Tag Archives: Father-daughter relationships

The bad parent

I know full well how good parents behave. They are consistent in their dealings with their children, set clear parameters for the children’s behaviour and always take appropriate disciplinary action when their children step over the line of acceptable behaviour.

I have few illusions about my own performance as a parent. I admit that I was a hopeless parent and that I just did not have the right personality to be anything but mediocre in a parenting role.

In our household, as our children were growing up, there was a lot of inconsistency in how we dealt with them as parents and far too little discipline. Gill, my wife, who was intent on setting and enforcing the rules of appropriate behaviour, was constantly frustrated at what she viewed, with good reason, as my unsupportive if not downright undermining actions.

My problem is that I am a hopeless softie who lacks the toughness required to be a good parent. I would say, for instance, “If you do that again I’ll ground you tomorrow,” but the next day I would feel so sorry for the child that I would not enforce the threatened punishment. This probably stems from my own upbringing by loving but super-strict parents who never gave me any leeway when I was growing up. I knew the right thing to do as a parent, but I just couldn’t bring myself to do it.

My daughter Laura could twist me around her little finger ever since she was quite small. When she was at primary school I would take her with me to the Greensborough Shopping Centre, where she would tell me out of the blue, for instance, that she had run out of jeans and needed a new pair.

“Are you sure?” I would ask. “I thought you had a few pairs of jeans.”

“No,” Laura would tell me firmly. “They’re all very old and daggy and I need a new pair. The other girls will laugh at me if I keep going around in those old jeans that are faded and full of holes.”

I would then buy her a new pair of jeans of her choice, not the cheap Target ones that her mum would have insisted on. As soon as we’d get home and Gill found out about the new jeans she would be outraged and tell me, “Why do you allow yourself to be sucked in by that child? I bought her a new pair of jeans just last week! You spoil her silly and then I always end up looking like the bad cop.”

Laura is a lovable child, but she would never listen to a thing that I told her. Her first car was an old Hyundai which you couldn’t lock or unlock remotely with the key. When she first had her P-plates she rang me one night at 2 a.m. to ask me to bring her spare car key from home, as she was in the city and had locked her keys in her car. Grumbling to myself, I did as she had asked.

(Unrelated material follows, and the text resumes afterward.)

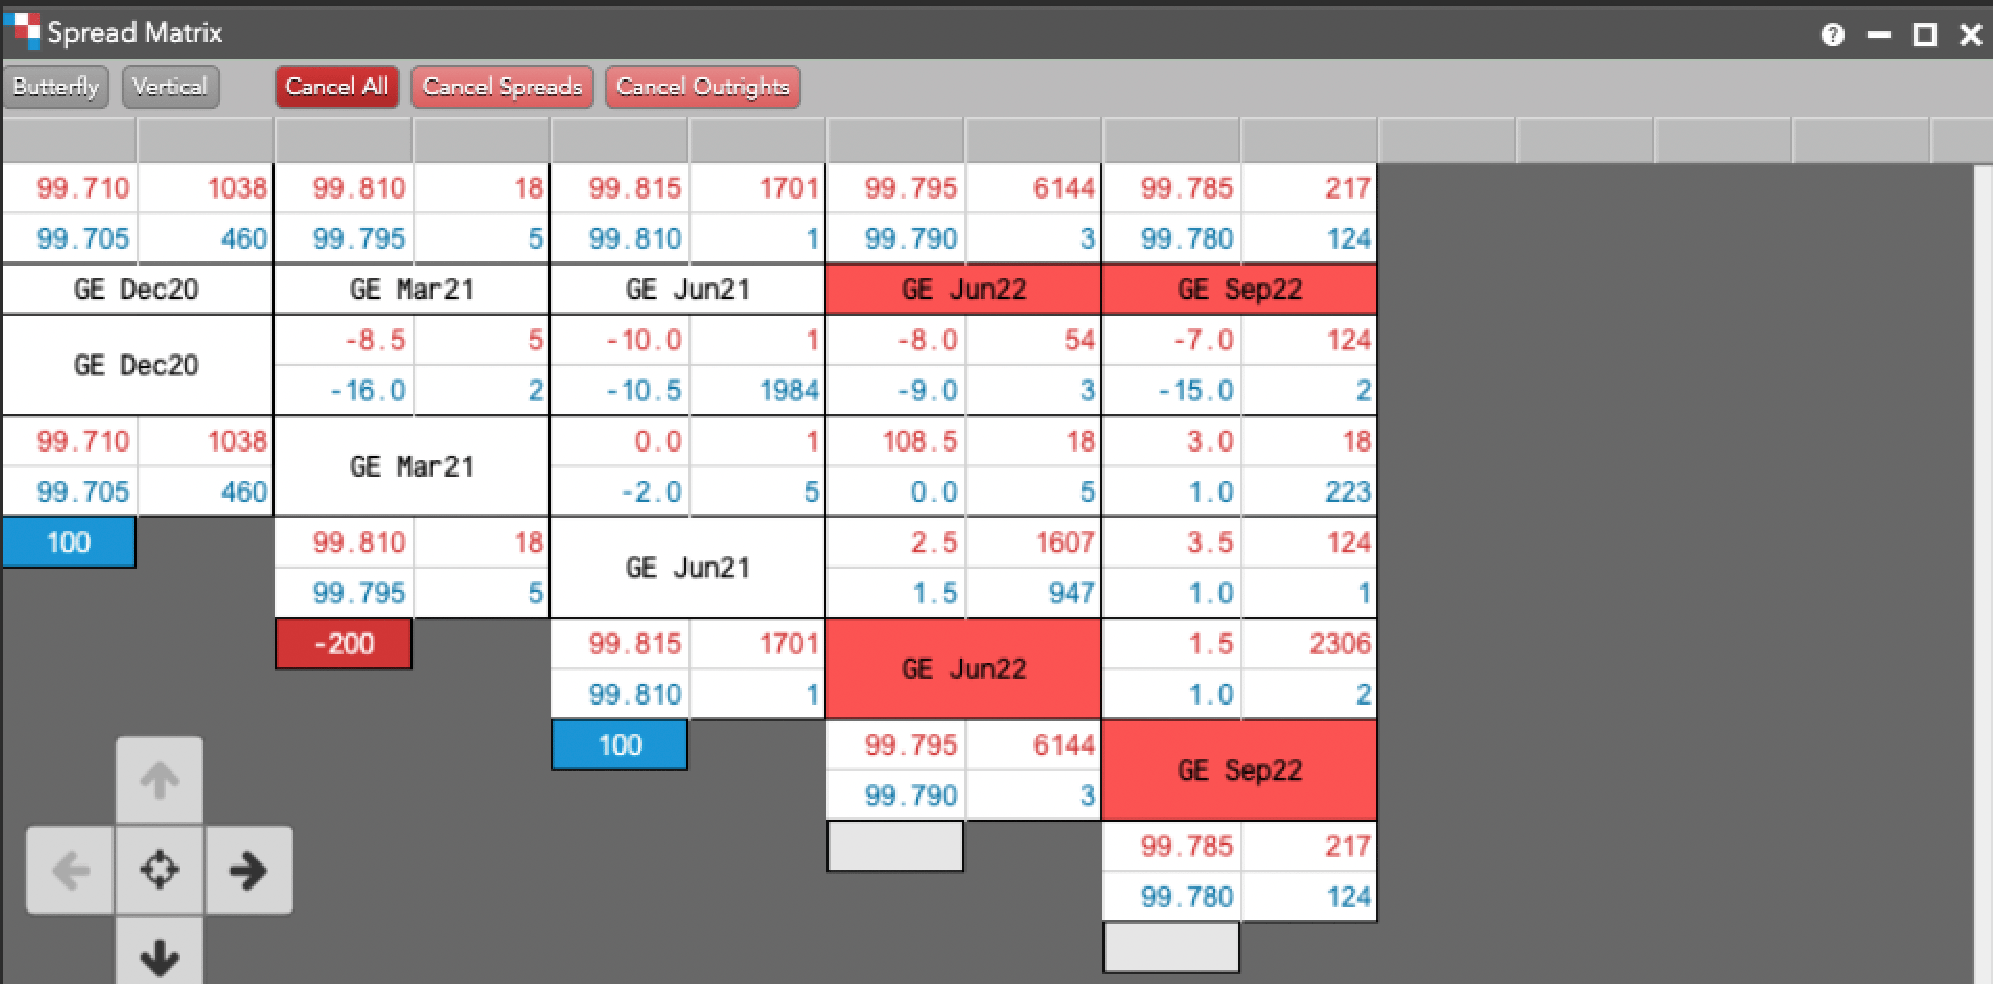Click the up arrow navigation button
Screen dimensions: 1993x984
click(x=159, y=780)
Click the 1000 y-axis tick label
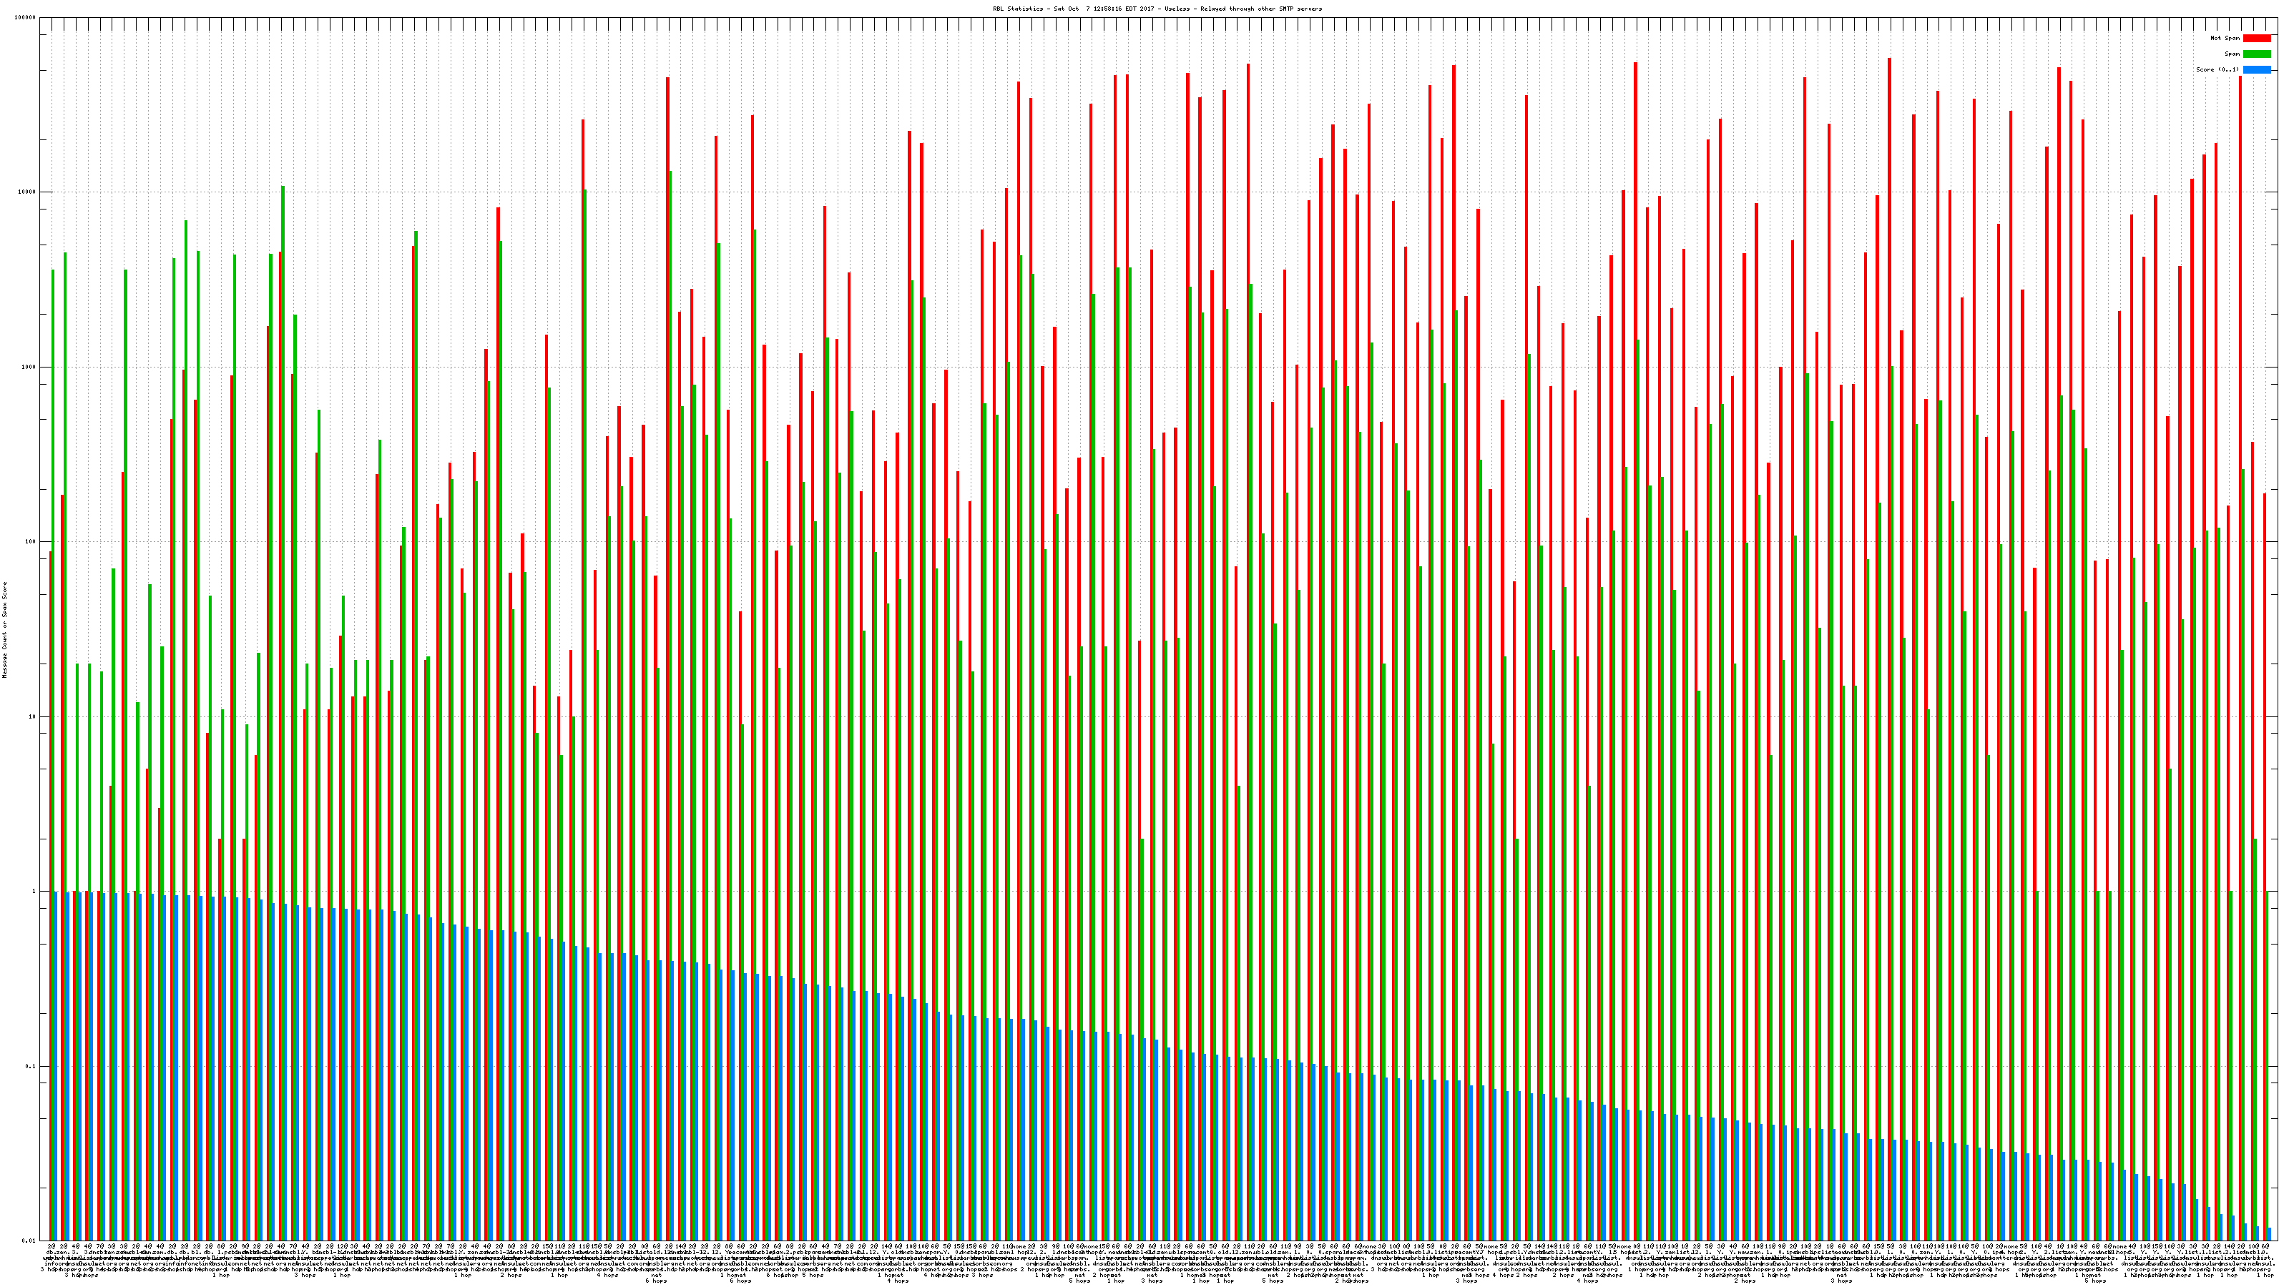Screen dimensions: 2289x1287 pos(29,367)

“Don’t ever lock your car door by pushing in the locking button on the door,” I advised her when I got to the city. “Always lock your car door with the key. That way you can’t lock your keys in your car.”

Barely a week had gone by when she rang me mid-afternoon from Diamond Creek’s main road, about two kilometres from our house. She had locked her keys in her car again. When I got there, I said to her, “Why don’t you ever listen to me, Laura? I’ve told you that you must always lock your car door with the key.”

Quite matter-of-factly she replied, “When have I ever listened to a thing you’ve told me, Dad?”

I saw a program on television the other night in which they were discussing parenthood. “A parent should never try to be friends with their children,” an expert pronounced. “That is not the parent’s role. The parent is there to set boundaries and to teach the child appropriate behaviour, not to be the child’s friend.”

I thought about this and realised that I had never really cut the mustard as a parent. The day after I told Laura what the fellow on the television had said. “I have to apologise to you,” I told her. “I’ve been a really bad father when you grew up – erratic and inconsistent. And I never disciplined you like a good father should.”

Laura was silent for a little while. Then she smiled that cheeky smile of hers that always melts my heart and said, “That fellow on the television was talking rubbish. You were the best dad that anyone could ever hope for. I used to get away with everything. It was a great way to grow up! And I haven’t turned out too bad, have I?”